Ayer no vi el partido, pero hoy, mientras desayunaba, han puesto las imágenes de la entrega de trofeos del abierto de Australia. Y no he podido quitarme de la cabeza en todo el día la escena de Roger Federer llorando (y llorando amargamente) porque no puede vencerse a sí mismo cuando juega con Nadal. Rafa me encanta por su energía y su intensidad. Tal vez sea menos perfecto, pero está lleno de rabia y ganas, y al mismo tiempo parece tener una gran modestia.

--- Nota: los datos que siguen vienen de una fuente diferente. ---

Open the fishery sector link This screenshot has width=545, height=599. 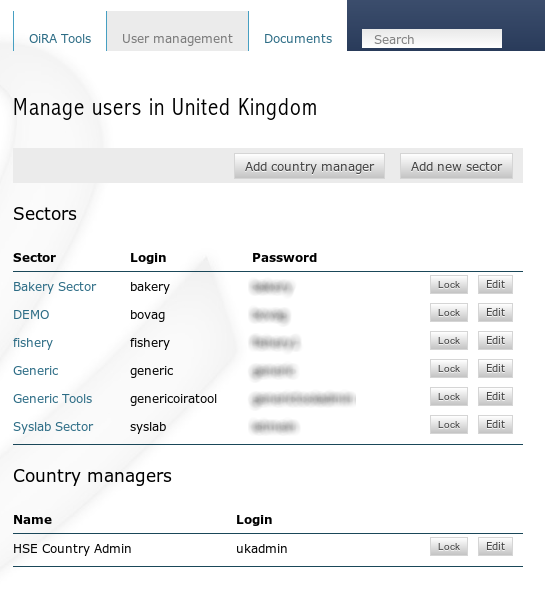click(33, 343)
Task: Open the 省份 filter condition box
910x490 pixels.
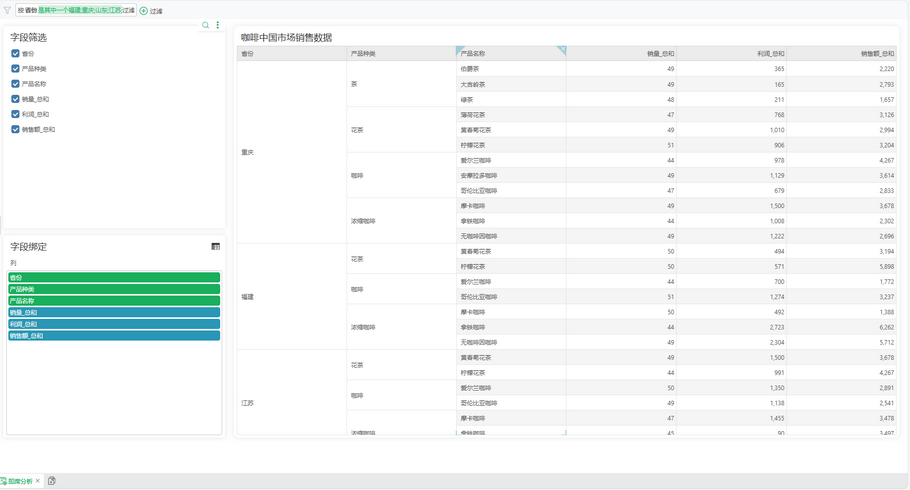Action: pyautogui.click(x=76, y=11)
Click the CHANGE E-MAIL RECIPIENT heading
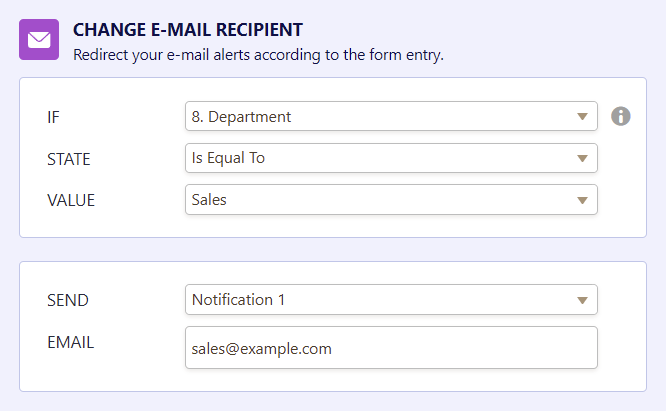 tap(188, 30)

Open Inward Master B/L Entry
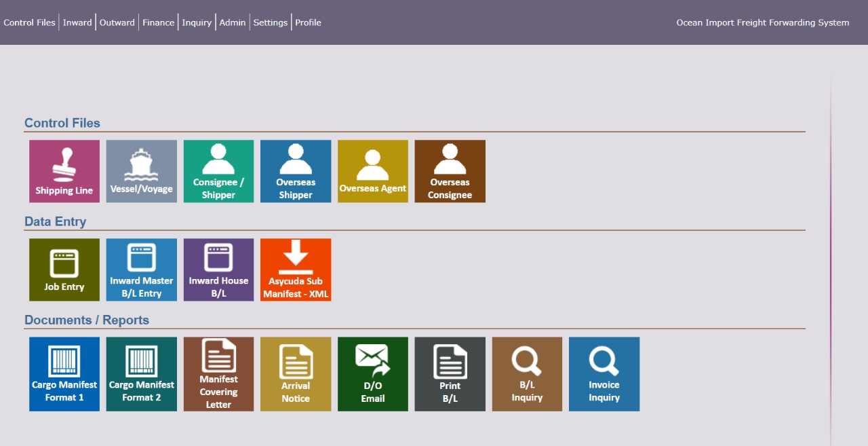pos(142,270)
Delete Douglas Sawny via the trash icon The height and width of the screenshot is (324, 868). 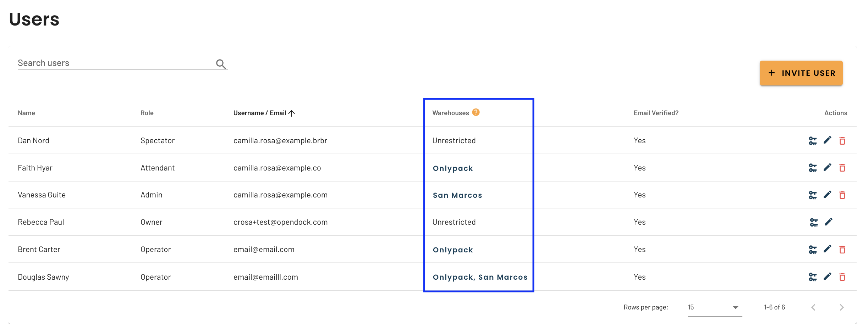(x=842, y=276)
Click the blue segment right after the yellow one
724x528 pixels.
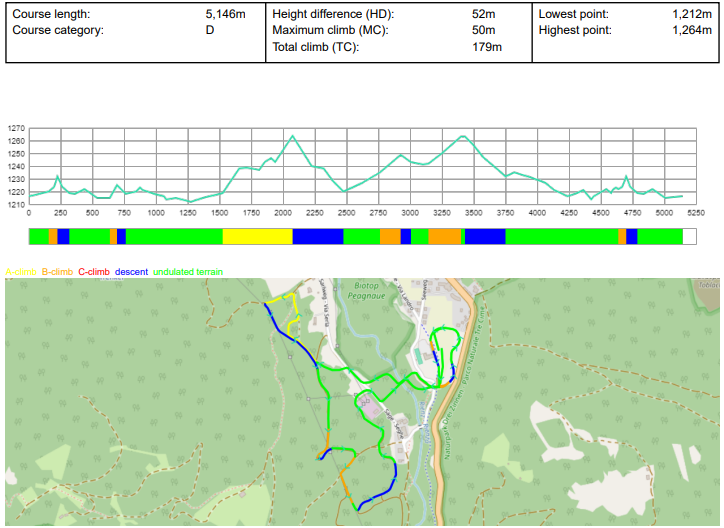[317, 236]
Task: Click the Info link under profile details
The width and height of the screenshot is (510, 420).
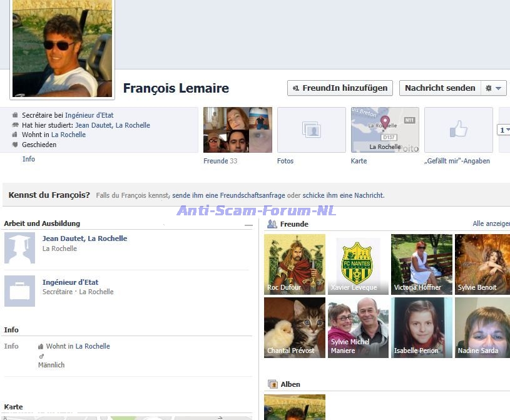Action: 29,159
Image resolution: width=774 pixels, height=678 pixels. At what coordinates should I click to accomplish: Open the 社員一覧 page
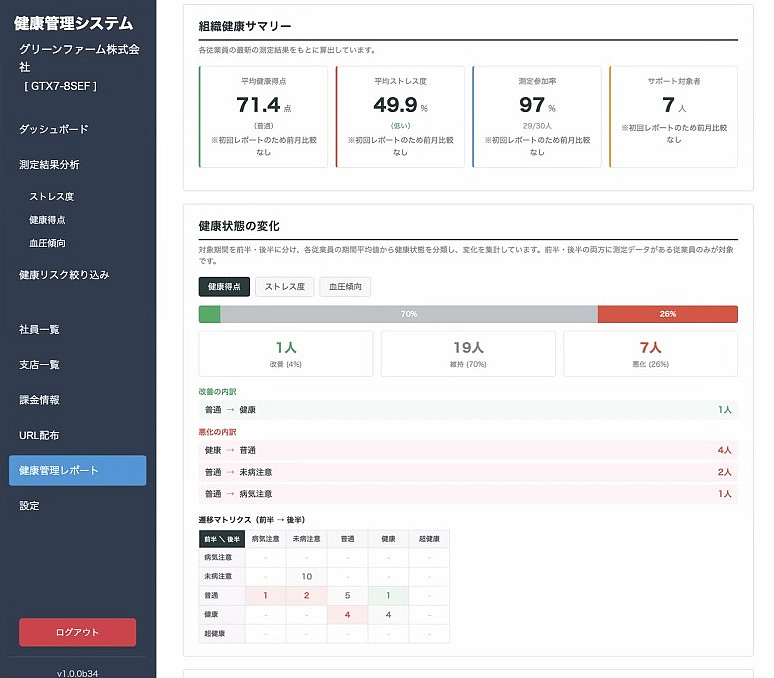point(40,329)
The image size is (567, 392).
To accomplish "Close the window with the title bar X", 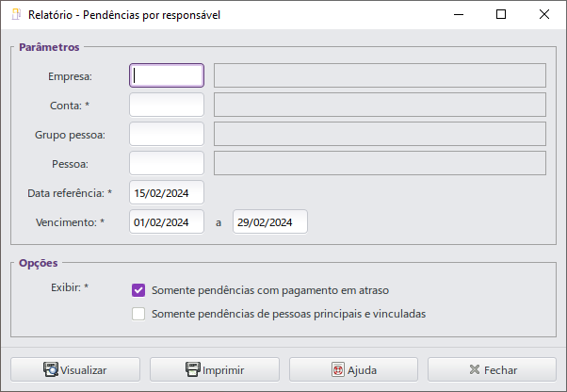I will tap(543, 14).
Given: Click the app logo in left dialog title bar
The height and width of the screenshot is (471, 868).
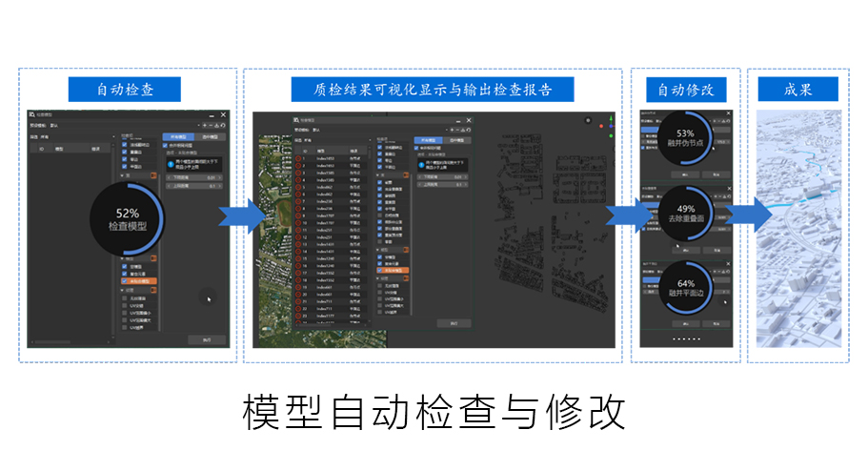Looking at the screenshot, I should pyautogui.click(x=32, y=114).
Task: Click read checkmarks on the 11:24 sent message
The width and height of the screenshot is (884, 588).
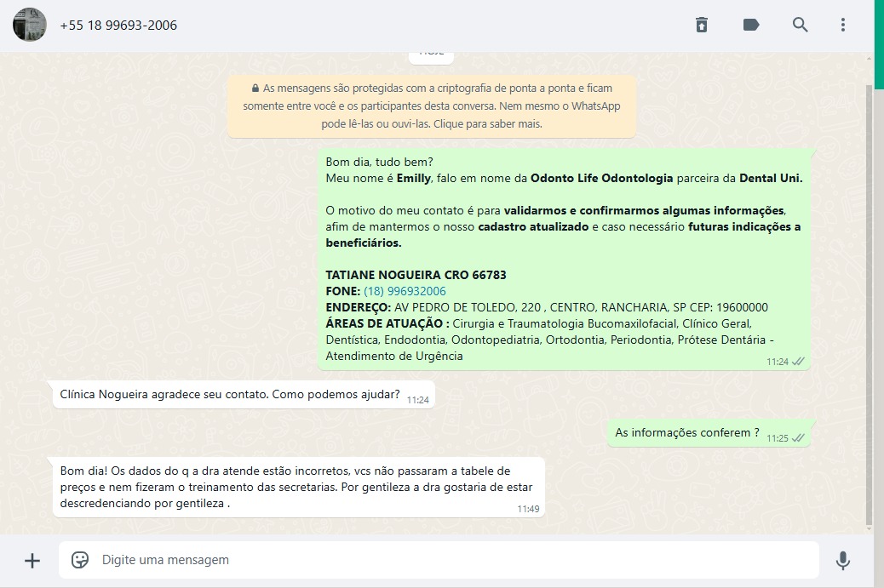Action: 798,362
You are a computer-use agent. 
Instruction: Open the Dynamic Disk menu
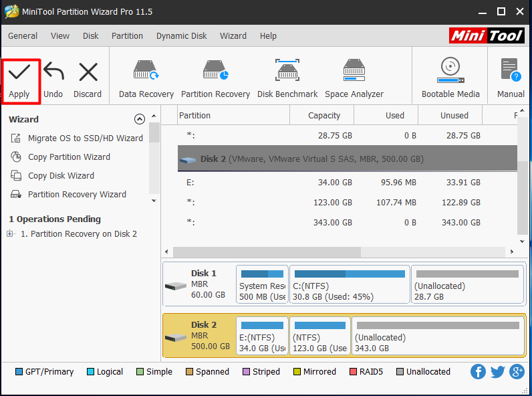click(x=181, y=36)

Gana de modo casi inocente, y eso sólo lo hace más desesperante, porque uno no puede enfadarse con él, sólo deprimirse por no ser mejor.
Es muy posible que el tenis elegante y medido de Federer sea superior, pero se resquebraba cuando tiene delante al de Manacor. No siempre se puede ver tan de cerca un caso en el que la confianza mellada de un grandísimo se desmorona. Federer no llora de rabia, es pura impotencia. Lo elegante habría sido aguantar y ceder el primer lugar al campeón, pero no pudo. Eso entristeció al propio Nadal, lo que convitió la ceremonia en una especiede celebración de la limitación humana. Tarde o temprano todos nos encontramos con nuestra némesis. Que suele estar oculta en nuestro interior, y no esperando en un recodo del camino.
[Lo cuál no quiere decir que Nadal sea un pequeño.